Metin parçası
17 Ekim 2010 Pazar

Başbakan Erdoğan Kadın Erkek Eşit Değildir Yaradılışa Aykırı Dedi


Yaratılışımız farklı bayan!
"Cumhuriyet hepimiz için gurur tablosudur. Bugün Cumhuriyet'i yönetim olarak uygulayan birçok ülke var ama Türkiye farklı bir anlayış sergiliyor. Bizim Cumhuriyetimiz kardeşlik üzerine inşa edilmiştir. Cumhuriyetimiz halkı bütün renkleriyle kucaklar. Bu Cumhuriyet birilerinin değil, 73 milyon aziz milletimizin Cumhuriyet'idir. Bu Cumhuriyet hepimizin Cumhuriyetidir. Yani millettir. Sadece Cumhur'a ait olan hiçbir yer Cumhur'a yasaklanamaz bunu böyle bilelim. Biz Cumhur'u istediğimiz yere sokarız, istemediğimiz yere sokmayız diye birşey yok. Bunu anlamalılar. Böyle bir yaklaşım insanlığa aykırıdır. Sanal düşmanlar üreterek, cumhuru Cumhuriyet'e karşı göstererek Cumhuriyet güçlenemez. Kendisini Cumhuriyet’in asil ve tek sahibi olarak görenler  Cumhuriyete en büyük zararı verdiler.

Kayıtlı veriler

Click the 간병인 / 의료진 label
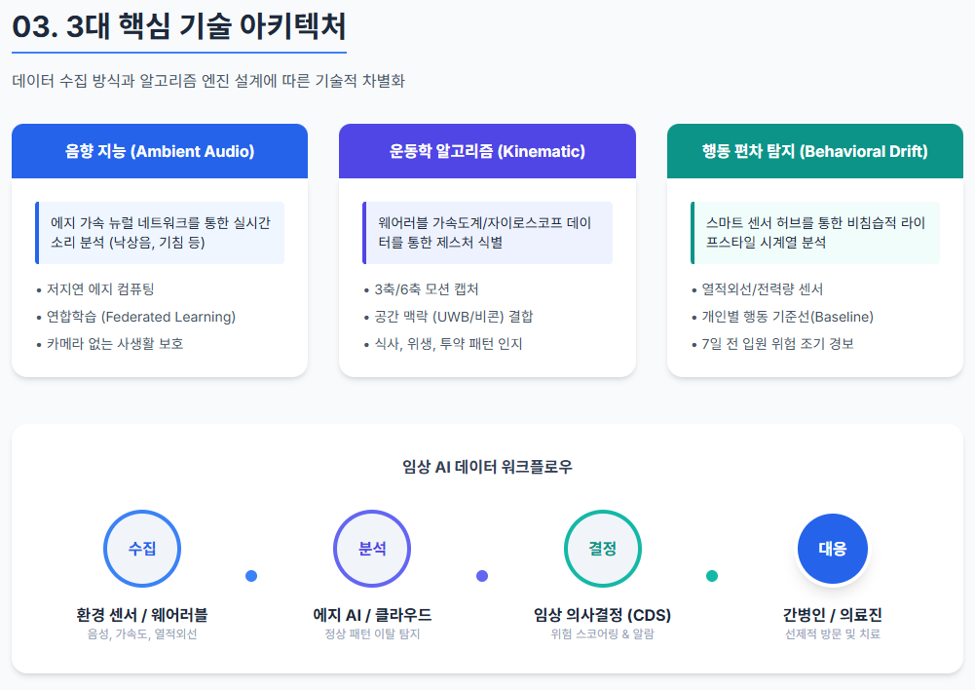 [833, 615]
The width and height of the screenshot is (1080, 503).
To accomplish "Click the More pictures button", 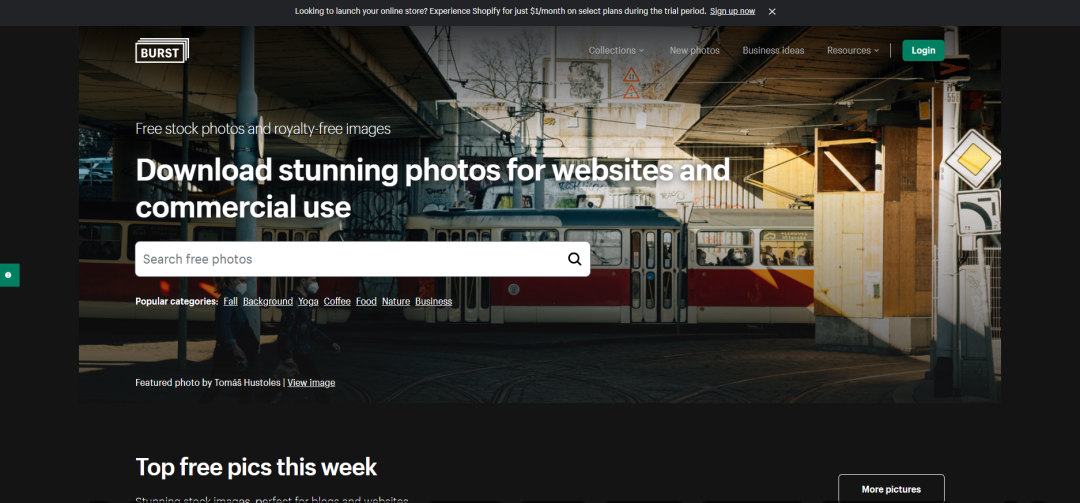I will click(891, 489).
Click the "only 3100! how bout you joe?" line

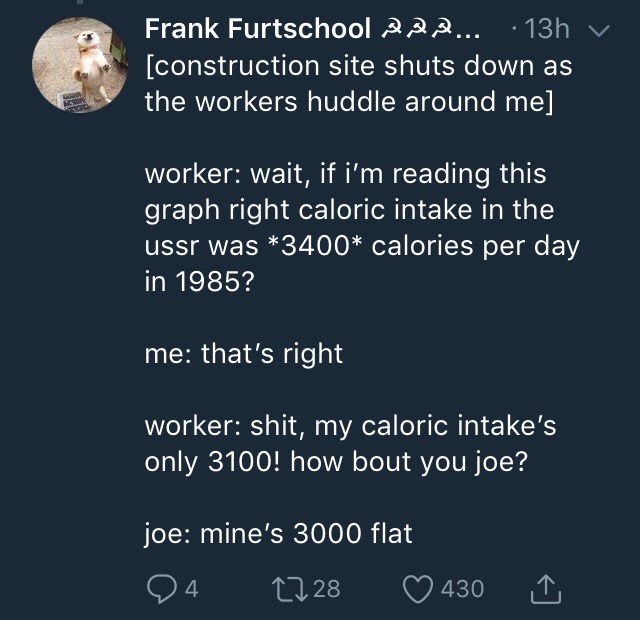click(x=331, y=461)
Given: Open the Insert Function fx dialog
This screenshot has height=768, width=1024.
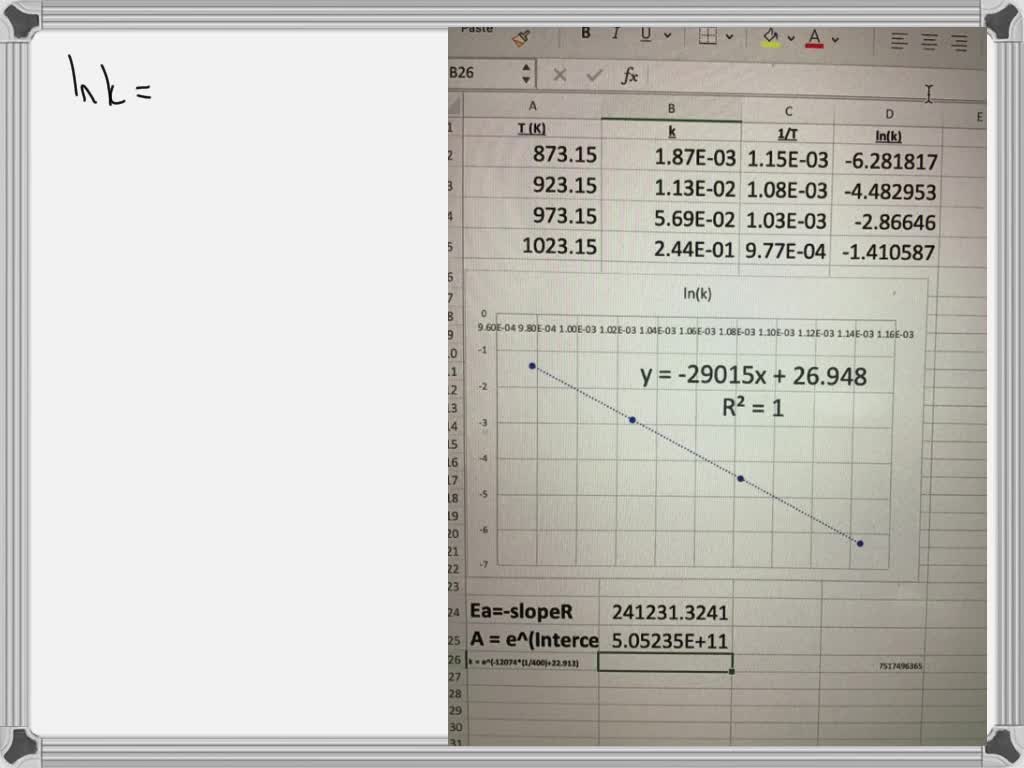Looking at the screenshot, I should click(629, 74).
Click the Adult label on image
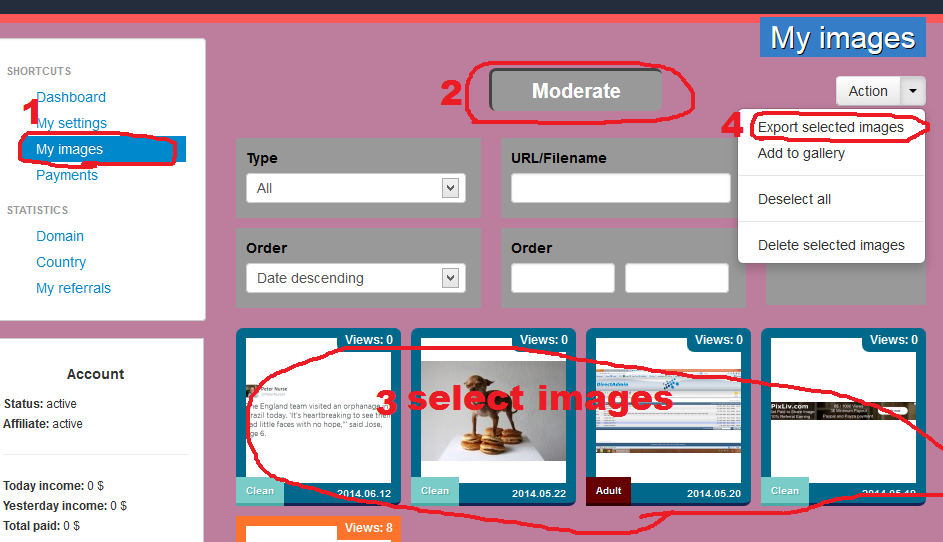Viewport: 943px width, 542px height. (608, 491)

Alıştırma yönergesi
Başbakan Erdoğan'ın Cumhuriyet üzerine sözlerini aktaran metni, son cümlesinin ardından sürdürün. Öğelerin metinle bir ilgisi yoktur.

Doğru cevap
SABAH AYRI AKŞAM AYRI KONUŞUYOR
Başkanları sabah ayrı konuşuyor, akşam başka konuşuyor. Eskisi öyleydi, yenisi öyle değildir dedik o da öyle çıktı. Başkan vekili resepsiyona "Katılmayacağım" diyor, başkan diyor ki "Günü gelsin konuşuruz" diyor. Bu nasıl çelişki... İşte şimdi bu devran değişiyor. Türkiye prangalarından kurtuluyor. Bazı açık kızlar üniversiteye giremeyecek diyorlar, hayat tarzlarına müdahale diyorlar. Açık kızlar dışlanacak diyorlar. Cumhuriyet, laiklik tehdit altında diyorlar. Eşitliğin olmadığı yerde laiklikten söz edilemez. Laiklik inancından dolayı başını örten için bir güvencedir. Bunu başka yerlere çekmeyin. Hukuk yasalara göre düzenlenemez. Yasa hukuka göre, haklara göre düzenlenir. Asıl olan hak ve hukuktur.

KADINLAR EŞİTLİĞİ SAVUNMUYOR!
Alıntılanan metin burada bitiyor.